町立久万美術館、久万高原町、松山市、愛媛新聞社は連携、協力して、「座朱欒(ざしゅらん)プロジェクト【注1】」に取り組んでいます。

当事業の第一弾として、映画監督・伊丹万作、俳人の中村草田男、夭折の画家・重松鶴之助らが発行した同人誌『朱欒(しゅらん)』を翻刻出版しました。『朱欒【注2】』は大正末期に東京で作られました。深い絆で結ばれた松山出身の若者たちが絵画、戯曲、俳句などを持ち寄り、批評も加えて9冊に収録しています。お互いに切磋琢磨した足跡を示す貴重な記録であり、そこには「集団としての青春」を見て取ることができます。
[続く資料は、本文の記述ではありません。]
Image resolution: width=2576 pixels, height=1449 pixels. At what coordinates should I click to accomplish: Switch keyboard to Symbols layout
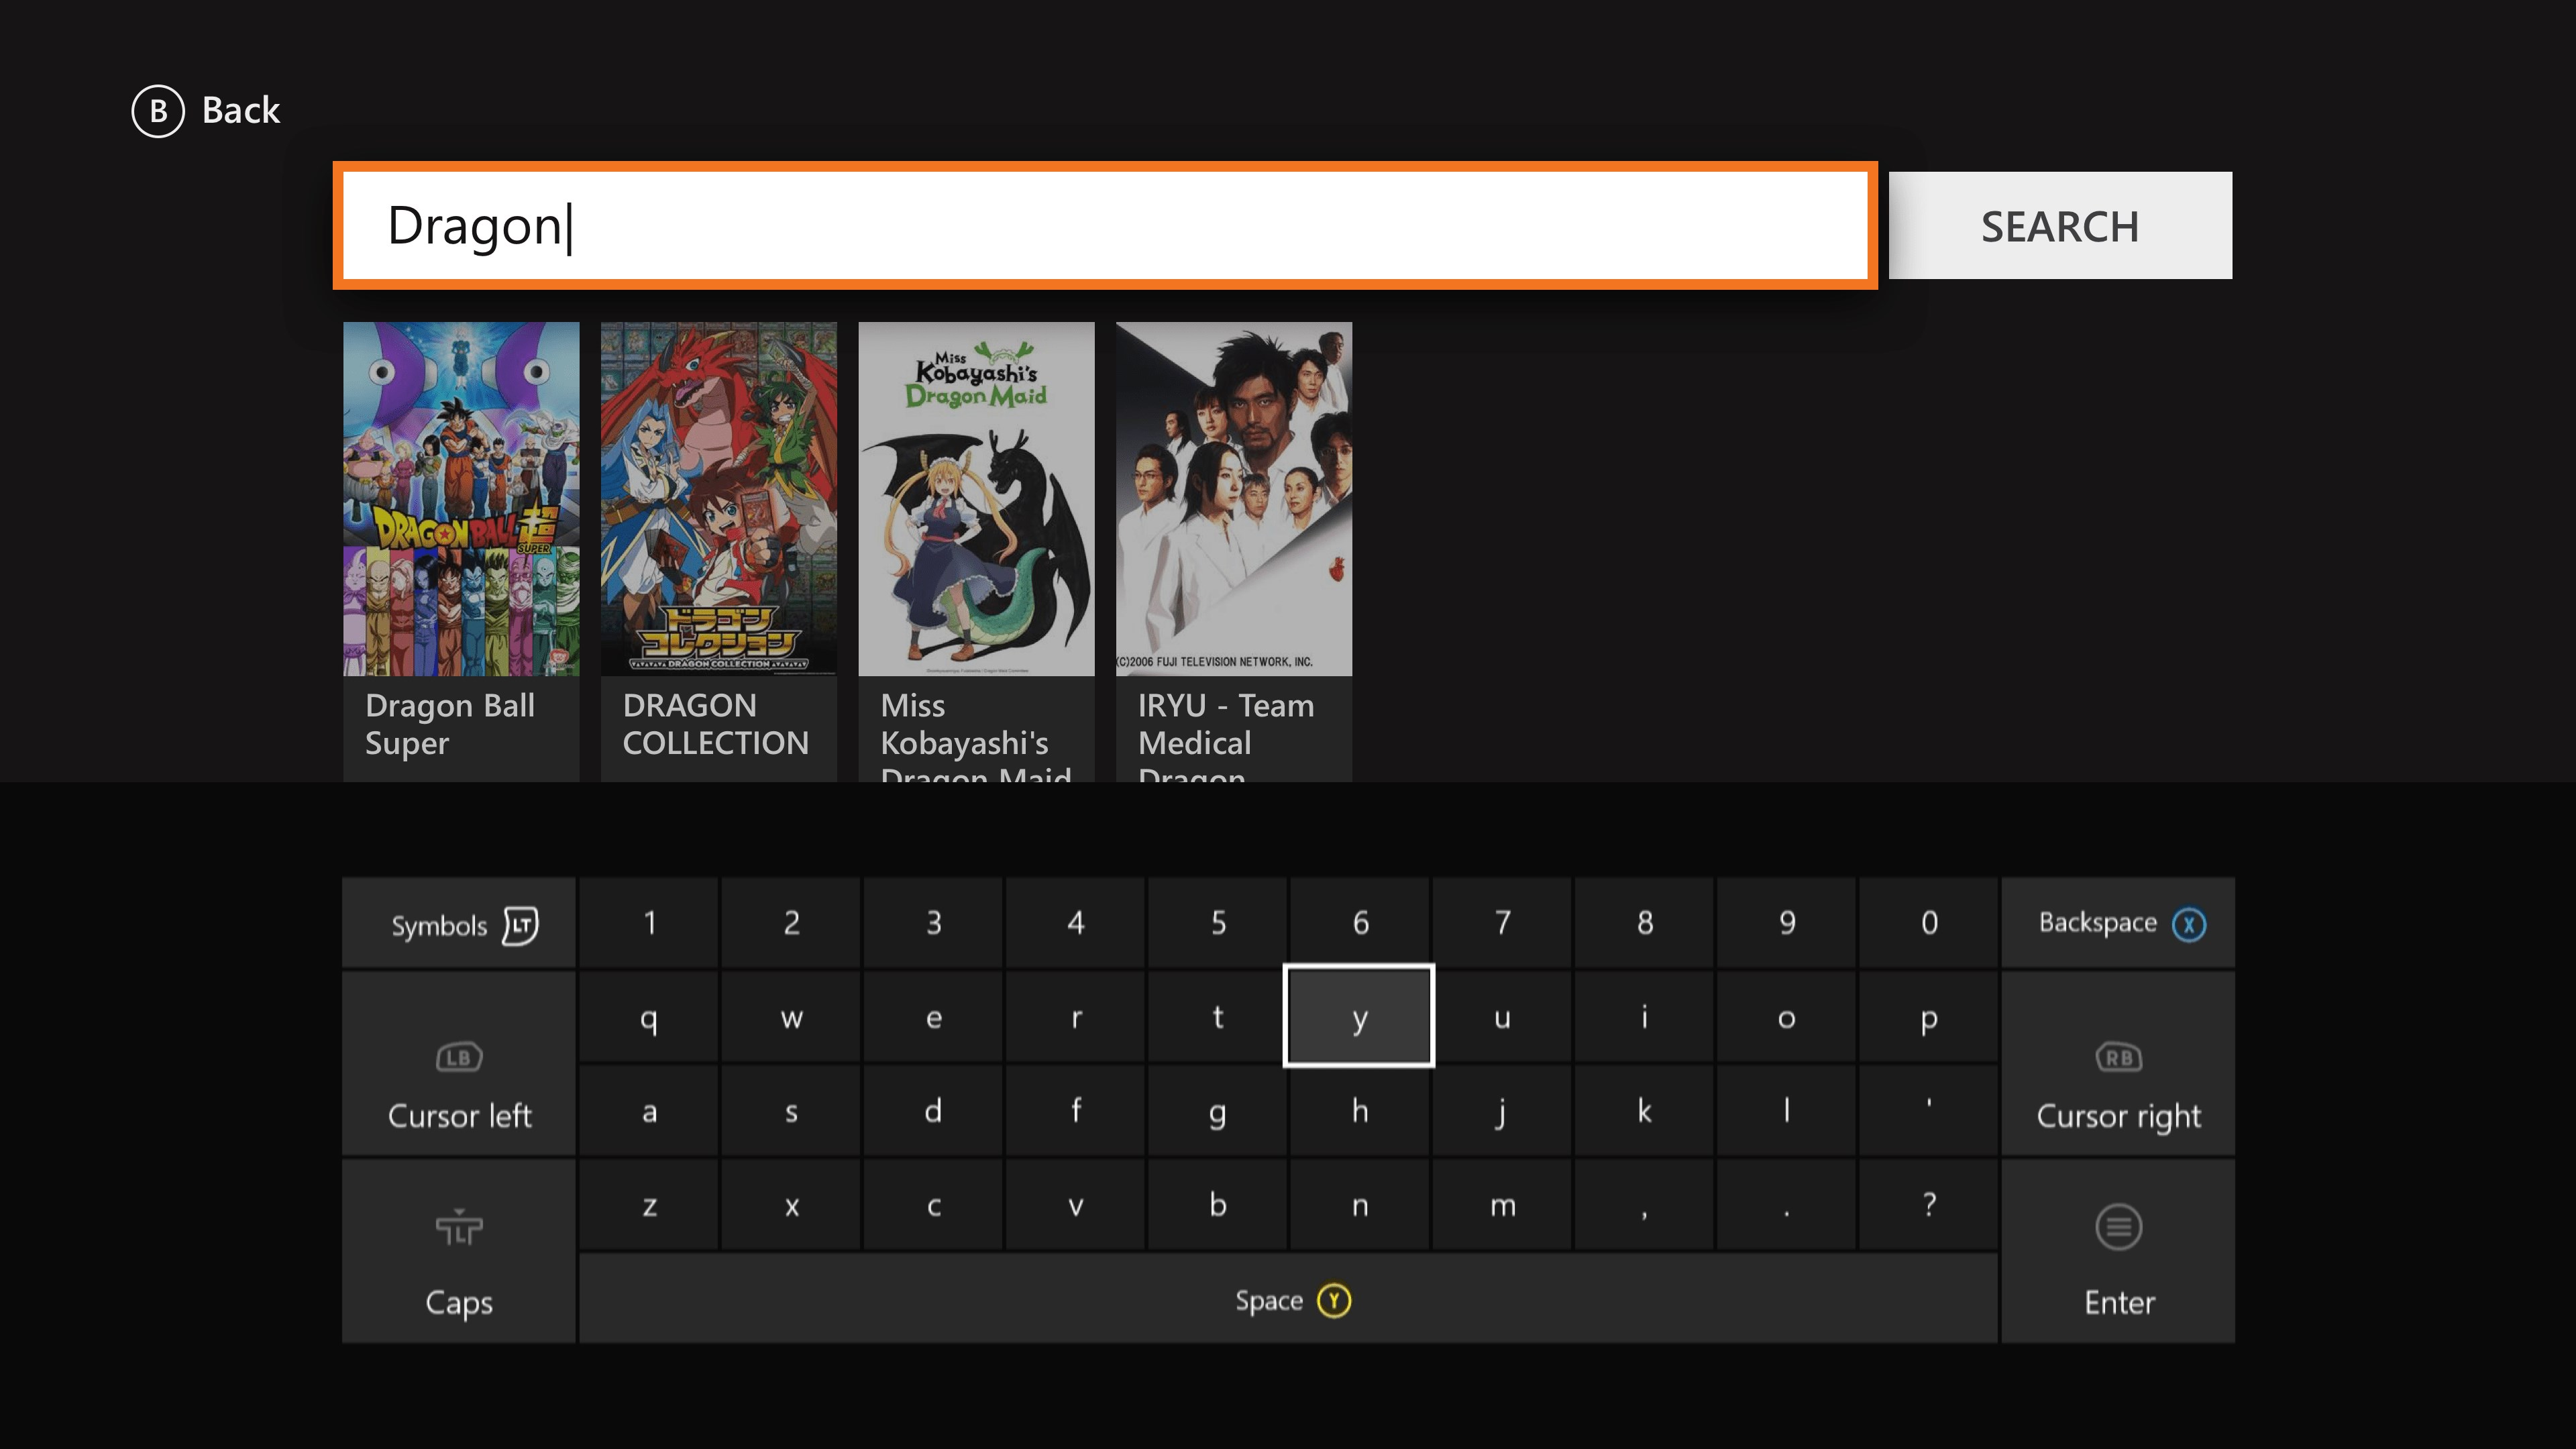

また、当事業の第二弾として、町立久万美術館で今秋、自主企画展「シュらん2017」を開催しました。この企画展では『朱欒』の実物ほかに愛媛県出身、あるいは在住の若手アーティストの作品を公開し、大正期と現代の「青春の在りよう」を対比させた展示構成となりました。

このほか、翻刻した『朱欒』を広くPRしていくことや、現代の若者たちによる「表現の場」を提供することを目指し、Webサイト「座朱欒(ザシュラン)」を立ち上げました。このサイトによって、松山に連綿と伝わる知的土壌が未来に引き継がれていくことを期待しています。

事業コンセプトは、「集団としての青春」と「松山の知的土壌のさらなる醸成」です。松山の文化的資産の掘り起こしにとどまらず、現代社会の人間関係に意義深いメッセージを発する文化事業になると確信しています。

中村草田男の画像伊丹万作の画像重松鶴之助(自画像)の画像

注1

同人誌『朱欒』の翻刻出版を軸に、この貴重な文化資産を顕彰するとともに、地域社会の文化振興に貢献することを目的としたプロジェクト。プロジェクト名は、表現者たちが車座になり互いの作品を批評したり、鑑賞したりする姿と、作品名『朱欒』から命名。

注2

旧制松山中学には、『朱欒』の前身ともいえる同人誌『楽天』を発行するグループがあった。文芸、絵画作品を持ち寄って、一冊の雑誌に仕上げる手法を用い、回覧することによって、互いに刺激しあい、深い友好を交わしていた。在学中、楽天仲間だった伊丹万作らが東京で再会し、大正14、15年に9冊発行したのが『朱欒』。『楽天』と同様に絵画、戯曲、俳句などを収録し、お互いの批評や推敲の跡も残している。現在、『楽天』は確認されておらず、『朱欒』が、松山の知的土壌で生まれ育った若者たちの足跡を示す貴重な記録となっている。